WHAT TO WORK ON:
All that is needed is the line containing "The width and height of the screenshot is (1548, 701)." and the lines after it to the end of the material, written out exactly, pictures left aside.

DATA LISTING:

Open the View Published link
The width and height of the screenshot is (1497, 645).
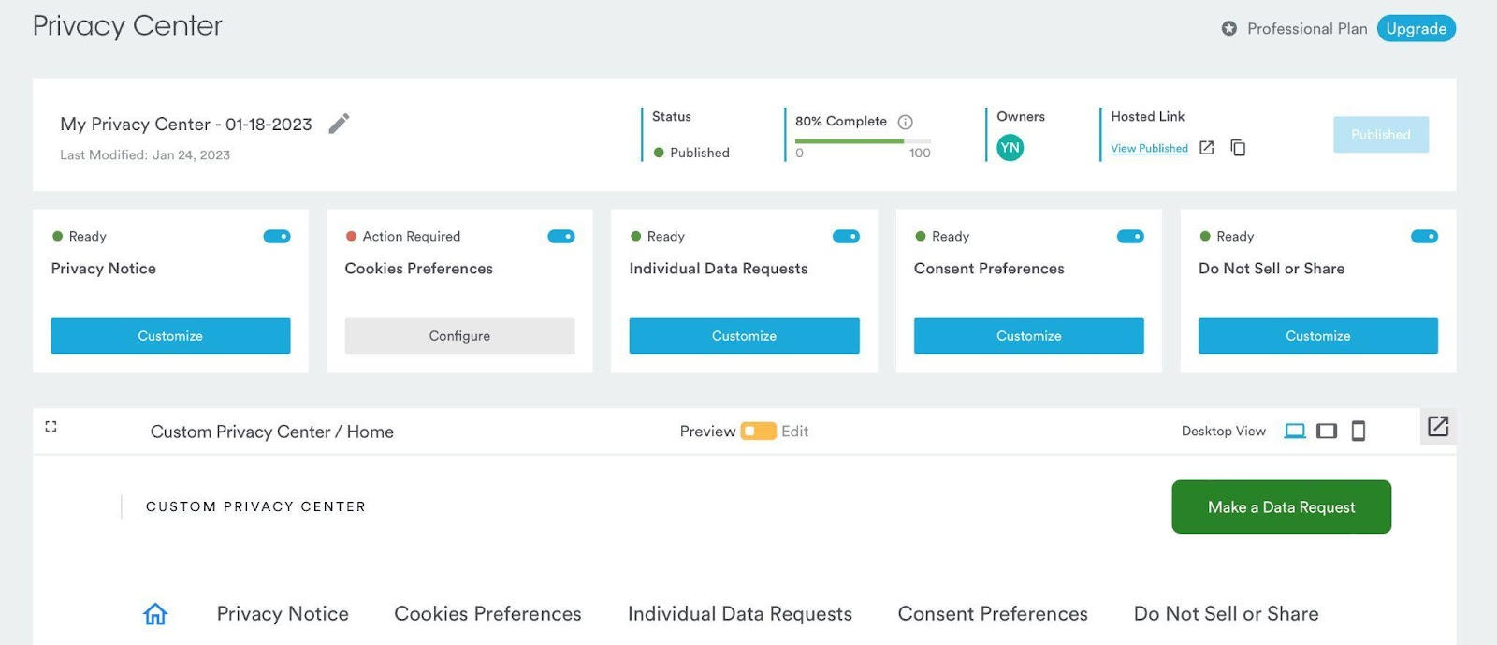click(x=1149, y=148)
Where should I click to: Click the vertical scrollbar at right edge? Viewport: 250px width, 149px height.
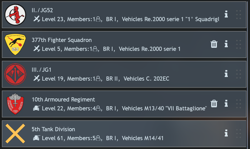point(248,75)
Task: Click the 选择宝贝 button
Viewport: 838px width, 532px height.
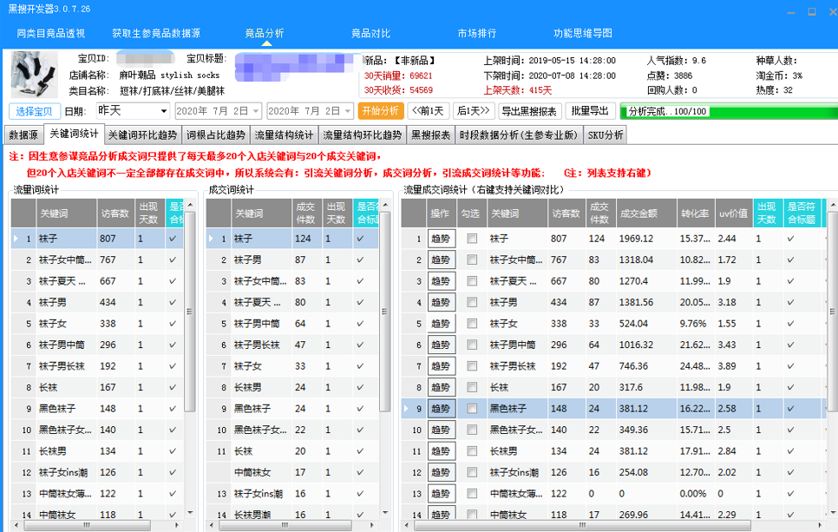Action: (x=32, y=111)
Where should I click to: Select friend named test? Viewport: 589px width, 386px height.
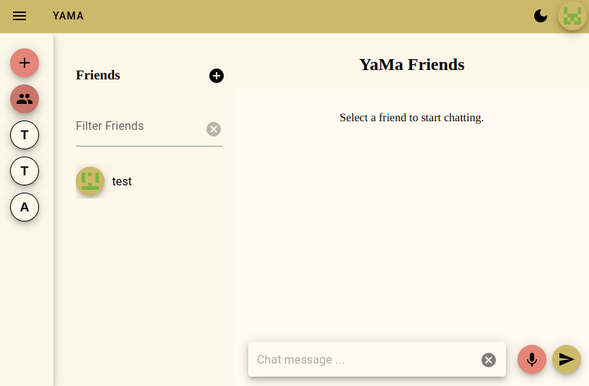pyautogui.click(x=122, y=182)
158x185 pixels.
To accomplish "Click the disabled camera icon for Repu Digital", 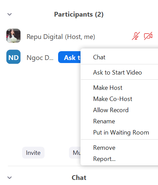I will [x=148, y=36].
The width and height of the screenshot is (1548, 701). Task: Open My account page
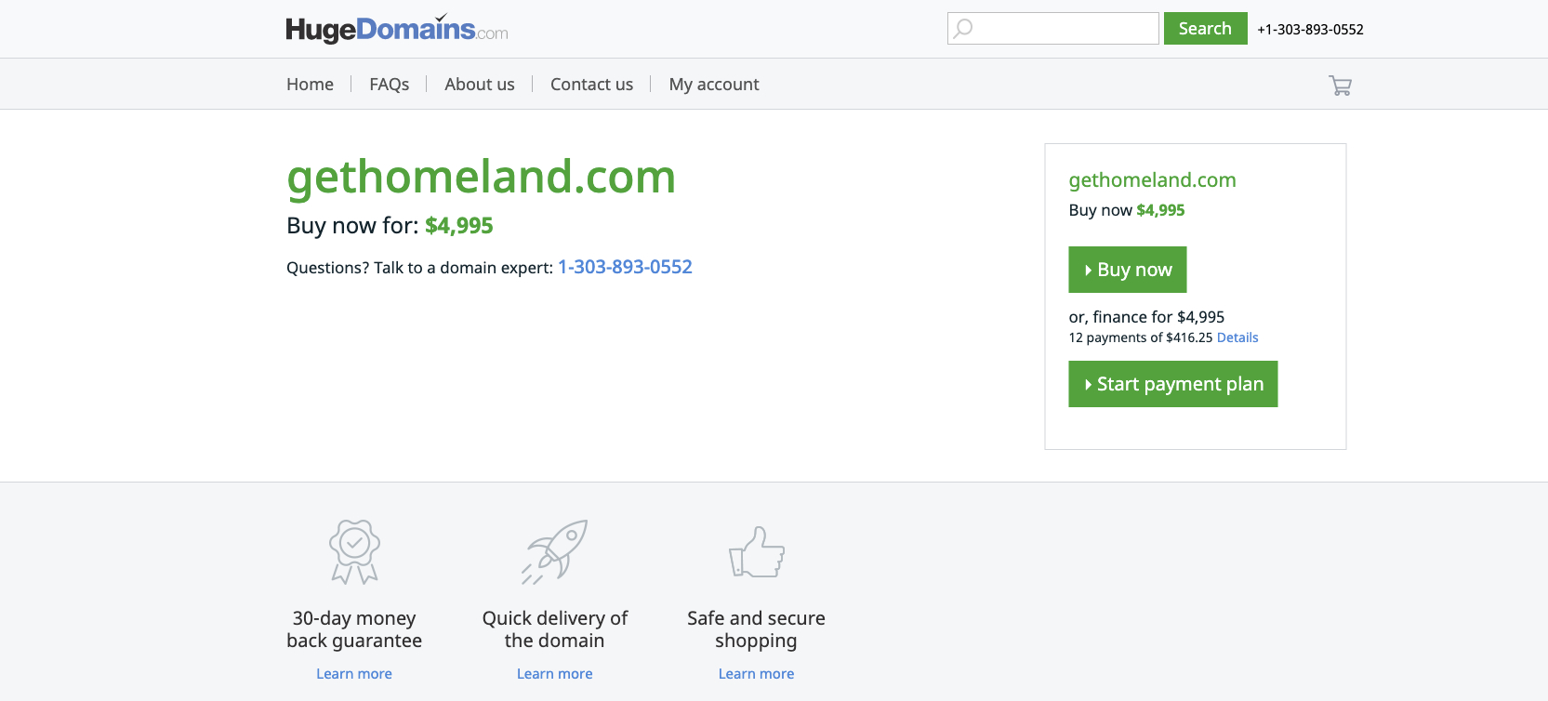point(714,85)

SOLUTION TO THIS TASK:
The width and height of the screenshot is (1548, 701). Task: Open My account page
point(714,85)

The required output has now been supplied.